John Kessel’s last brush with Hollywood was when a producer was interested in his short story, “Hearts Do Not in Eyes Shine,” about a couple who has their memories of one another erased. Then Eternal Sunshine of the Spotless Mind came out.

Not surprisingly, the Nebula-winning author and co-director of N.C. State’s MFA creative writing program calls the upcoming TV adaptation of his story “A Clean Escape” a “sort of a karmic debt.” The dramatization, starring Emmy-winning and Oscar-nominated actors Sam Waterston and Judy Davis, and directed by Emmy- and Oscar-nominee Mark Rydell (On Golden Pond, The Rose) will air as the first episode of ABC’s anthology Masters of Science Fiction at 10 p.m. on Saturday, Aug. 4.

The story, which Kessel says he wrote “in either 1985 or 1986,” deals with the confrontation between a man and his psychiatrist that soon has global implications.

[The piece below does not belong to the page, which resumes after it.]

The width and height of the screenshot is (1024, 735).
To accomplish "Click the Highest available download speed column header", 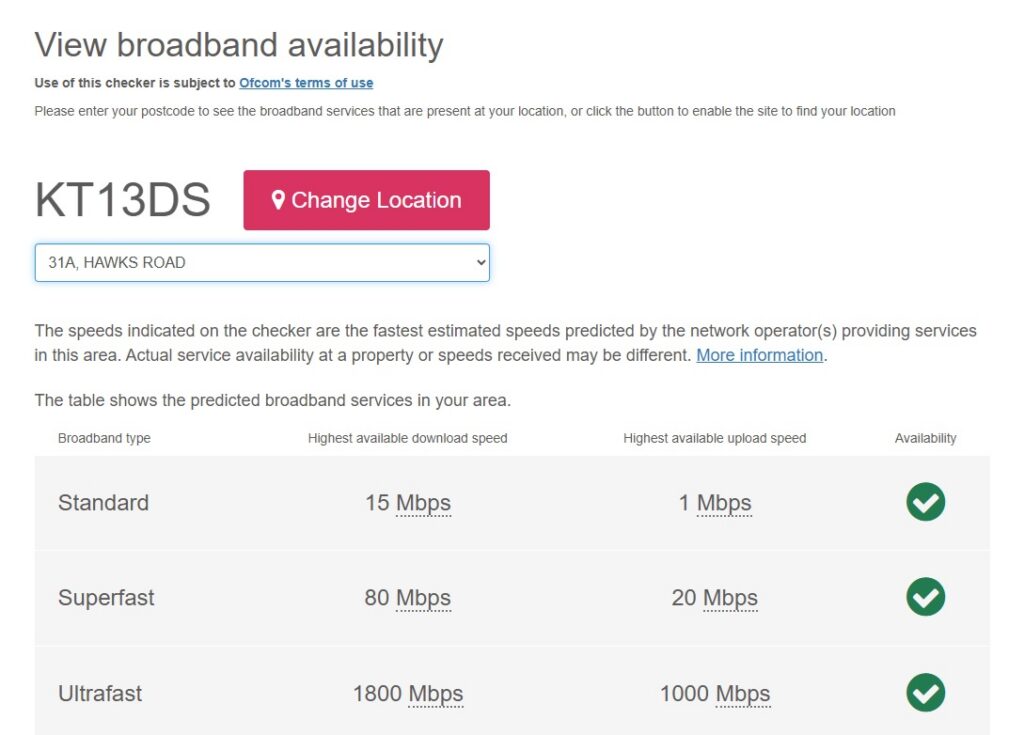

In the Writers Guild magazine Written By, series showrunner Sam Egan said he was “taken” by Kessel’s story “due to the controversial content and the political realities we’re in today.”

Egan wrote the script “on spec,” meaning that he wrote a complete script before seeking Kessel’s permission to purchase the rights to adapt into television. “It was a surprise when my agent called me about it,” Kessel says.

Kessel has already adapted “A Clean Escape” as a short play and as a radio production for the Sci Fi Channel’s online Seeing Ear Theatre (visit www.scifi.com/set/playhouse). Kessel credits the story’s versatility in translating to different mediums to the fact that it’s just two people talking in a room.

“One of the things I did when I was writing the story was that the first draft was all dialogueno stage descriptions, no interior monologue, just all dialogue,” Kessel says. “Eventually, I rewrote it as a more conventional story, but it was always dialogue-driven. It translated very easily into a play and radio, and one of the nice things about the TV adaptation is that it’s all therethey moved some things around, but the core of the story, what I wrote, is still there.”

Kessel, who got to visit the set during the filming, praises Rydell’s work. “He’s really an actor’s director,” says Kessel of Rydell, who has directed eight actors to Oscar nominations. “There was one point where Sam Waterston came up to him after a take and said, ‘I think I pushed too far,’ and Rydell said, ‘No, no you didn’tpush further.’”

Kessel also got to see how far the actors went into their characters when he got to talk to Davis between takes to find out how she was handling her character, who has breast cancer. “She said, ‘The hardest part of this is that I feel like I have cancer,’” he says. “She was that into it.”

Though Kessel isn’t expecting big ratings (“They tell me that releasing a new series at 10 p.m. on a Saturday night in August is pretty much like leaving it in a box on the side of the road,” he jokes), he’s pleased with the “first-rate production” and says “the acting is incomparable.” What’s more, he says an Oscar-winning screenwriter is working on a spec script for a film version of one of his other stories. It looks like his Hollywood karma may have turned around.